[Opening Supplied data section]
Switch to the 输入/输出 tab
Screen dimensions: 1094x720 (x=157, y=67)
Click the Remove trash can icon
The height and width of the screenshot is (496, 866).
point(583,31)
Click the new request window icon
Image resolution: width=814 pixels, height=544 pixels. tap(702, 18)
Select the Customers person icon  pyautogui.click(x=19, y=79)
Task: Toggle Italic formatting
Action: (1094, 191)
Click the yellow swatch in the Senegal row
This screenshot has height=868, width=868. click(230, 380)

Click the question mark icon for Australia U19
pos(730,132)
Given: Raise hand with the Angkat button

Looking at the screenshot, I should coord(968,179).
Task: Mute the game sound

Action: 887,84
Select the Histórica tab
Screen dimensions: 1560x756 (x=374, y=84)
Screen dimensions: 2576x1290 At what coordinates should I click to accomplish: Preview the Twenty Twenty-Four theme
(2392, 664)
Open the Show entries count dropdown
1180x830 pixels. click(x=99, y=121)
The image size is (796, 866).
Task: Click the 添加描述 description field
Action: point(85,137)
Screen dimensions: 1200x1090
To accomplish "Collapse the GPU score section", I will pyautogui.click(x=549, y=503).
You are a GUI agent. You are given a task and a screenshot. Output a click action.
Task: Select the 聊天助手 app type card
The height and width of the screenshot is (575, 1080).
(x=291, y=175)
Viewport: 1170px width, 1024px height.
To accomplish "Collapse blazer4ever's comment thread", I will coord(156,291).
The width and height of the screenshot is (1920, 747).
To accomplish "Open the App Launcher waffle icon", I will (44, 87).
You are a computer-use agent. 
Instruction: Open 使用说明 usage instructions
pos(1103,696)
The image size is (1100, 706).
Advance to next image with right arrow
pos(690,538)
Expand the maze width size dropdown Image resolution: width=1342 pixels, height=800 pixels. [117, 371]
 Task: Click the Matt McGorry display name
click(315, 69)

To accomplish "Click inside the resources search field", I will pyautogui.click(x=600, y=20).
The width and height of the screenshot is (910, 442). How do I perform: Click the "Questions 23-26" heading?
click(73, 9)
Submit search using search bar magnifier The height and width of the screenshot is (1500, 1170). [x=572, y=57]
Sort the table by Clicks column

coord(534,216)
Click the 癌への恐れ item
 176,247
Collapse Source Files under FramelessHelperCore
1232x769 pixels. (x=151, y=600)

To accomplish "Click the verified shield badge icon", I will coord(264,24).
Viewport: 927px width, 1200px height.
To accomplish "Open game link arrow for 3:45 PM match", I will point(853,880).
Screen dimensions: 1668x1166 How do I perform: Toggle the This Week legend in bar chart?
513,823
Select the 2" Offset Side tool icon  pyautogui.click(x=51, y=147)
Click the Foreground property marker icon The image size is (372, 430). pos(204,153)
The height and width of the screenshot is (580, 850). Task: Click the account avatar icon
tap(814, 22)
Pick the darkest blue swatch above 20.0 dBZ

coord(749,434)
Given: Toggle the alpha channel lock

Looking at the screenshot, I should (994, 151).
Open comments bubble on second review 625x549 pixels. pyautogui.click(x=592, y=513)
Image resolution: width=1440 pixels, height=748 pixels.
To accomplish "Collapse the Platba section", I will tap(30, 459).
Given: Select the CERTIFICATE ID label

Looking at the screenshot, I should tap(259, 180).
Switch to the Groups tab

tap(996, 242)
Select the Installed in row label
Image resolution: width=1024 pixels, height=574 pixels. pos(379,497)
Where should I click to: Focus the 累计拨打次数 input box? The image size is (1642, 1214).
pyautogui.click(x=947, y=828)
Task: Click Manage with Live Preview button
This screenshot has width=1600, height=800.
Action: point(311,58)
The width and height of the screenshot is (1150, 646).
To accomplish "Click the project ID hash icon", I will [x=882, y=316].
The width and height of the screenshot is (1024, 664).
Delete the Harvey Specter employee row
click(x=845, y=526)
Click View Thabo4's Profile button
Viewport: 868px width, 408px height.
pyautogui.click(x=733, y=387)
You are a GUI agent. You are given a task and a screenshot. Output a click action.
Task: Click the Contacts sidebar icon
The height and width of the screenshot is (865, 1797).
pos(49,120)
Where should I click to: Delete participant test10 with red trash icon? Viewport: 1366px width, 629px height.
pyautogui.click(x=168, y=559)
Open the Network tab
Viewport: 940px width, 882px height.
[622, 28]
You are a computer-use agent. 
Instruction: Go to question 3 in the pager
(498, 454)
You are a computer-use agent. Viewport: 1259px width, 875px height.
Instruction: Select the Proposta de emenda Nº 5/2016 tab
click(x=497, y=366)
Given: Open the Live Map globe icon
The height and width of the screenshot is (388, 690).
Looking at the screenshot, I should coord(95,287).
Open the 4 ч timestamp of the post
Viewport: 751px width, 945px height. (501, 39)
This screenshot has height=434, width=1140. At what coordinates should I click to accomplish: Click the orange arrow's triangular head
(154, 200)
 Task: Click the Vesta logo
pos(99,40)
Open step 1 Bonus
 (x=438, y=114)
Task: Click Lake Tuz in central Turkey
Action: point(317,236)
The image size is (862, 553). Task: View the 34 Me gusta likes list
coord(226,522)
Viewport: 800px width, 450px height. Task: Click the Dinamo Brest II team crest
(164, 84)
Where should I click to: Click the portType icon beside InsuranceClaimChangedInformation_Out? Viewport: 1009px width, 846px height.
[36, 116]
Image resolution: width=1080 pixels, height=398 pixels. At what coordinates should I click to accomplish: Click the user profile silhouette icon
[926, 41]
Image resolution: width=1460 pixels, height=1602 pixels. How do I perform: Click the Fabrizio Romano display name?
[Closing Supplied data section]
In the entries above, how many lines include the word "Live"? Give only that number.

2